Any operating system would be sufficient for this application. The service has been built on Windows 10 operating system.
Following are the steps to run the application on Windows:
-
Install Zookeeper and Apache Kafka Server Go to https://kafka.apache.org/downloads and download one of the binary downloads. Extract the downloaded zip file into the directory of your choice. For example C:/Kafka
-
In extracted Kafka folder, go to the windows directory and modify value of 'log.dirs' in server.properties to the directory where Kafka folder is present i.e. C:/kafka/kafka-logs Similary modify the 'dataDir' in zookeeper.properties to the directory where Kafka folder is present i.e.

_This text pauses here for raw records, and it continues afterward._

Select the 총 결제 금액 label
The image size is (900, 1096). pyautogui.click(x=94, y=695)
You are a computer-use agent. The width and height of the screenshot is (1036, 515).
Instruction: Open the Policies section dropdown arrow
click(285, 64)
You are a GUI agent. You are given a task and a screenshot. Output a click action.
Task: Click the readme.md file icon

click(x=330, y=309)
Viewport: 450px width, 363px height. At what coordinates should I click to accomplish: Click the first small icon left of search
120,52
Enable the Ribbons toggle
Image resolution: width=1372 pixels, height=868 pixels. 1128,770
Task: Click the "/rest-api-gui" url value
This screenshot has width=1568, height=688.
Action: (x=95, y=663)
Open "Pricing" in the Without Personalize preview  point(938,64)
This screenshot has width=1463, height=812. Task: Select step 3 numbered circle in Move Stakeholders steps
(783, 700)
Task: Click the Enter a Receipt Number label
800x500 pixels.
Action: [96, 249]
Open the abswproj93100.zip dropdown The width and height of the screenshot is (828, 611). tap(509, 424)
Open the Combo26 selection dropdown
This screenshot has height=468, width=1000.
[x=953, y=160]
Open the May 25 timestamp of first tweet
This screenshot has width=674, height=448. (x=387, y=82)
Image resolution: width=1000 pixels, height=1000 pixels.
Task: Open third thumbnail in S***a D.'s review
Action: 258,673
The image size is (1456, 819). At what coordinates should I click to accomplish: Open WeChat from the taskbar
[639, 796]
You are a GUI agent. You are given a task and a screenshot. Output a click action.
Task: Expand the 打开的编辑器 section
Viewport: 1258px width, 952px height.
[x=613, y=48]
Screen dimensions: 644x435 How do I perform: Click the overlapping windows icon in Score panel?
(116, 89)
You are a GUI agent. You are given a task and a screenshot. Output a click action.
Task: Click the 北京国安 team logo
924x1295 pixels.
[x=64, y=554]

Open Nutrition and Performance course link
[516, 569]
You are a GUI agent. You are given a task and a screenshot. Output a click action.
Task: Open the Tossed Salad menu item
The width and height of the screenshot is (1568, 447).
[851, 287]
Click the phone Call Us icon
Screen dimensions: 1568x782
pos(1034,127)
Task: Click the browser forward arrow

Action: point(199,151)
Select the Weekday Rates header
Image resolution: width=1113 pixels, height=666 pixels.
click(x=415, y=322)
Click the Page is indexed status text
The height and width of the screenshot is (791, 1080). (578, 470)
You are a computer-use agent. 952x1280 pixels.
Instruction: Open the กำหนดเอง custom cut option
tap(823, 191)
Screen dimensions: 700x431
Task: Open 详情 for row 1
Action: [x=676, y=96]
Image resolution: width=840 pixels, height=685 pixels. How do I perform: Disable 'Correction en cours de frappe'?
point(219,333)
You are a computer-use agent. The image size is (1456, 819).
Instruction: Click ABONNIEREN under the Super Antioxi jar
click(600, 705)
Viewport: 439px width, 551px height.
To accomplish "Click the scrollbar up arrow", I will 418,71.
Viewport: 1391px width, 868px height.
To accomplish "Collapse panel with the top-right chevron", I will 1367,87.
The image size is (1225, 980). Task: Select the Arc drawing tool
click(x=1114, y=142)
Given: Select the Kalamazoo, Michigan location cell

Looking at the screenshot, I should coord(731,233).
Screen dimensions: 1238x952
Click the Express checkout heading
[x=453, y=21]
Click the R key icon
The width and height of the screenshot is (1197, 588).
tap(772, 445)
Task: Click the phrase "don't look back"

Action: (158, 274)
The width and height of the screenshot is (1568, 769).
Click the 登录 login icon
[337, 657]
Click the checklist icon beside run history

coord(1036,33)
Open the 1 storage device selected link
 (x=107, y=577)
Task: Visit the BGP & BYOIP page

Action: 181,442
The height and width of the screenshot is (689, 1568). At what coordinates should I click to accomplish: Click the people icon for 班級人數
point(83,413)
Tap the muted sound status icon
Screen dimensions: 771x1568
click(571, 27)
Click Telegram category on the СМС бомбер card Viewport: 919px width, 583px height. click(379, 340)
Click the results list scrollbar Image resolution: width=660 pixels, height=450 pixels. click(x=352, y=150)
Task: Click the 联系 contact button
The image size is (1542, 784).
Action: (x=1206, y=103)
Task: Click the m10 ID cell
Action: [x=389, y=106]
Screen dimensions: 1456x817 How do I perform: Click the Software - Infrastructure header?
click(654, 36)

C:/kafka/zookeeper-data
-
Install Faust by running pip install -U faust in command prompt. https://faust.readthedocs.io/en/latest/userguide/installation.html
-
Install Mongo DB and Mongo DB drivers (a) Run pip install pymongo in command prompt to get pymongo Python MongoDB driver (b) Run python -m pip install motor in command prompt to get Motor MongoDB driver (https://motor.readthedocs.io/en/stable/) (c) Go to https://www.mongodb.com/try/download/community and download the current MongoDB community server. Keep the default settings and install. (d) Add C:\Program Files\MongoDB\Server\3.4\bin into environment variables, so that we can run mongod.exe from anywhere in the system.
-
Add the data into input_data.txt file in the format of device_id: 1, value: 1, timestamp: 1611741600. There is a test .txt file given for reference.
-
Open a command prompt and Enter 'mongod' to start MongoDB
-
Run the start.bat file. It will start the Zookeeper and Kafka Server. It will also create a Kafka Topic.
-
Run main.py to initiate the Kafka Producer to produce data to the topic.You will see the data being sent to Topic with Topic Name and Partition as Output.
-
Open a new command prompt, make sure that you are in the same directory as process_faust.py. Enter 'faust -A process_faust worker -l info' into the command prompt. This will start a worker agent for the Faust App. You will see entries being processed as output on command prompt. Wait for few minutes as we have some timer functions executing as well. When you see 'Last_timestamp processed', it means we have reached the end of data stream.
-
Once the processing is done, in a new command window you can execute Db_data.py to see the data stored in MongoDB
-
It is suggested to install everything in the same directory to run these commands with ease. If you are changing the directories, make sure to either modify the start.bat accordingly or run the Zookeeper and Kafka server individually.
-
To test this application, you can use already given input_data.txt file. Please make sure to keep the input_data.txt in the same folder and also not to change the filename as this is the path present in the code.